Les contraintes du fret rythment les escales de trois-quatre heures, comme à l’époque où l’Aranui 1 transportait dans ses soutes ciment et autres matériaux pour la construction des routes, des dispensaires, des écoles.

Ce cargot mixte constitue depuis 40 ans le lien vital entre ces confettis au cœur du Pacifique et le monde extérieur. Grâce à son faible tirant d’eau (5,2m), le navire de 126m de long peut se glisser dans de petites baies inaccessibles aux paquebots de croisière. Outre le ravitaillement des six îles habitées, il permet aux amoureux de terres lointaines de vivre une aventure de 4500km au départ de Papeete, via les Tuamotu et les îles de la Société.



Une exceptionnelle navigation 


Vers midi, l’Aranui (grand chemin en Maori) largue les amarres, laissant à tribord la baie de Matavai, où débarquèrent Wallis, Bougainville et Cook. Les verdoyants sommets, qui dominent Papeete, s’estompent peu à peu tandis que les passagers commencent à s’approprier le navire.

Le lendemain, au petit matin, des cocotiers, ébouriffés par les alizés, dessinent l’atoll de Farakava dans l’archipel des Tuamotu, classé réserve de biosphère par l’Unesco. La petite localité de Rotoava n’a pas de quai (c’est fréquent en Polynésie). Les passagers débarquent en baleinière sur ce rivage, encadré de maisons basses ombragées de bougainvilliers et d’hibiscus. Difficile de résister au snorkeling dans ce lagon aux infinies nuances de bleu, où des poissons multicolores évoluent parmi les coraux. Chaussures de mer recommandées.

 
Cap sur les Marquises du sud

30 heures de navigation sans croiser le moindre bateau, sans apercevoir le moindre îlot à l’horizon. Rien que le bleu des mers du sud que l’on scrute en songeant à ces hommes venus vers 900 en pirogue depuis les Tonga.
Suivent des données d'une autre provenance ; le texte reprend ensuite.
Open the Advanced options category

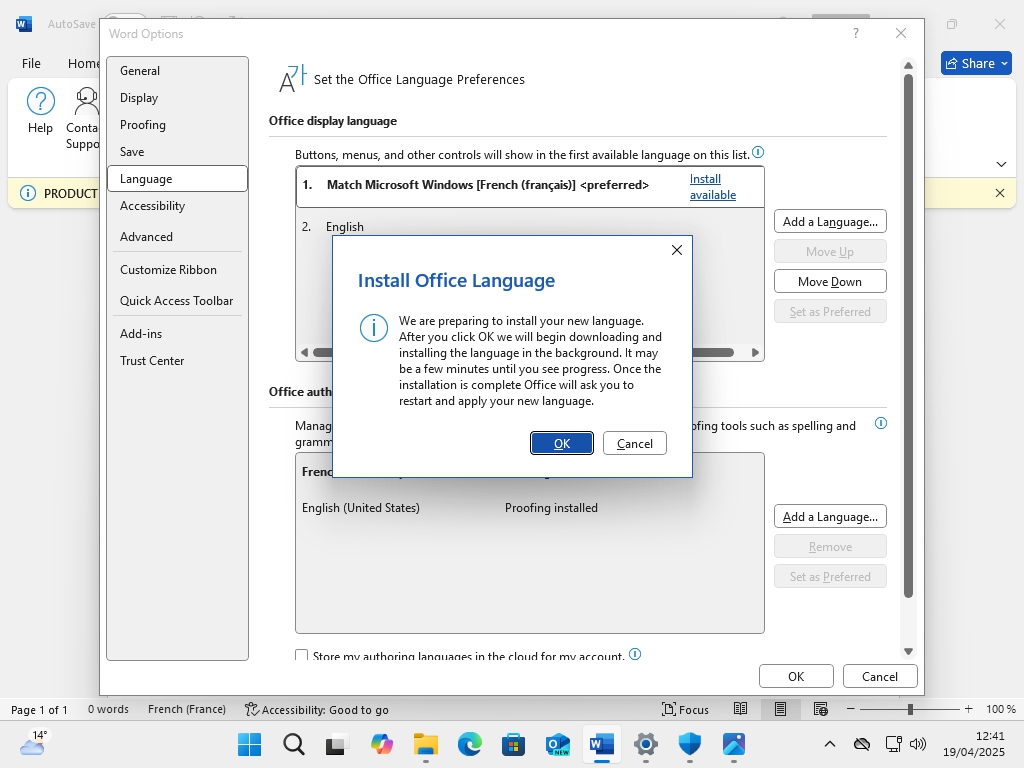(146, 237)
Au programme : farniente sur les decks, conférence sur l’histoire de l’archipel (également appelé Fenua Enata, qui signifie Terre des Hommes) ou rencontre avec les membres d’équipage majoritairement marquisiens. Tel Mahalo, tatoué de la tête aux pieds, qui n’a jamais quitté le bord depuis l’Aranui 1. Il est intarissable sur la légende de la création des Marquises par le dieu Oatea.


Dernier refuge de Gauguin et Brel


Le quatrième jour, au petit matin, le navire se positionne face à la côte est de l’île d’Hiva Oa dans la baie de Puamau, colorée d’un rose-orangé propre aux aubes du Pacifique. La ronde des chalands aux imposantes cargaisons commence avant même que les passagers ne débarquent en baleinière pour rejoindre en 4x4 le site de Mea’e Lipona. Un sanctuaire religieux, entouré d’arbres à pain, où se dressent cinq tikis monumentaux, sculptés dans du tuf. Mi-homme, mi-Dieu, ces statues ont échappé aux destructions lors de l’évangélisation des îles en 1838.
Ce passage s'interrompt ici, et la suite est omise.